The present study determined that the reading level of ChatGPT-4 is difficult or very difficult to read, and it mostly requires a college-level education to understand the text. Contrarily, the results of the correlation analysis suggested that readability was not related to reliability and quality. These results are similar to a study by Momenaei et al.32 on the readability and suitability of the responses generated by ChatGPT-4 for the surgical treatment of retinal diseases; however, the questions were prepared for clinicians, so it is acceptable for the response to be at an advanced reading level. In the present study, questions targeting both patients and clinicians were created, so the development of ChatGPT-4 should be aimed to increase readability. Alternatively, separate user interfaces for patients and clinicians can be considered.

There were some limitations of our study. First, responses were analyzed only in English, so results cannot be generalized to all languages. While ChatGPT-4 is available in many languages, studies in languages other than English are few. Second, there is a lack of standardized tools for evaluating ChatGPT-4 responses. This creates heterogeneity in the comparison of studies. Third, there is no single answer to a question, although consistency has been found between the answers in different sessions. Finally, the database contains information up to 2021. As it is not connected to the internet, it is currently unable to conduct an updated literature review.

Conclusion

In conclusion, the present study reports that ChatGPT-4 responses about hypothyroidism during pregnancy do not contain misleading information and has moderate and good reliability.

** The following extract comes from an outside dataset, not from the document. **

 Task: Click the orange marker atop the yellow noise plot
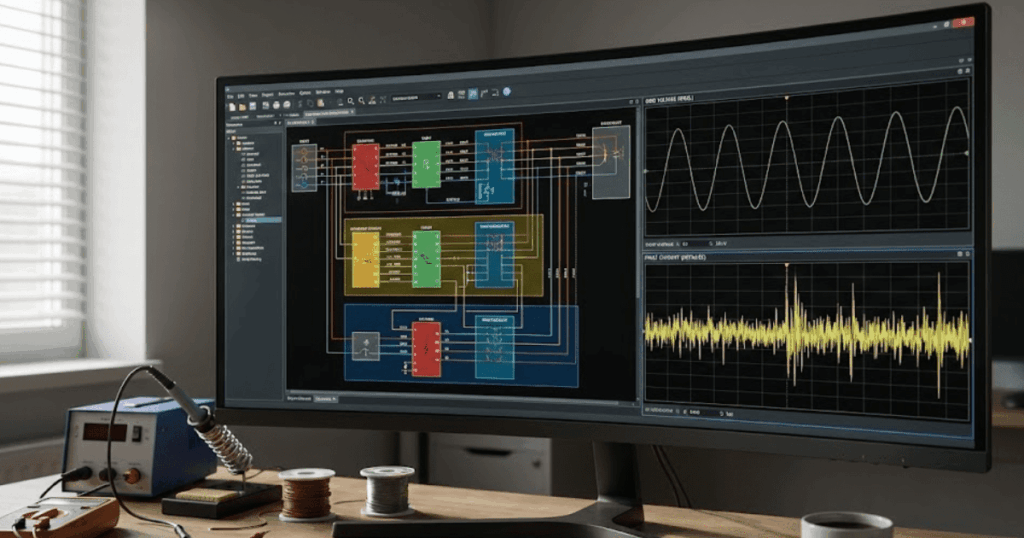click(786, 265)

In addition, the reading level is difficult or very difficult, and it requires a college-level education to understand. The difficulty of reading ChatGPT-4 will limit its easy use by the general public. Although the answers were considered safe in our study and in most of the ChatGPT-4 studies in the literature, clinicians and patients should be aware of the limitations when using the model. Although ChatGPT-4 has significant potential, it can be used as a source of auxiliary information for counseling about hypothyroidism in pregnancy. Further studies in different languages and with more comprehensive questions are needed to better evaluate ChatGPT-4 performance. Finally, efforts should be made to improve the reliability and readability of ChatGPT and to develop domain-specific models.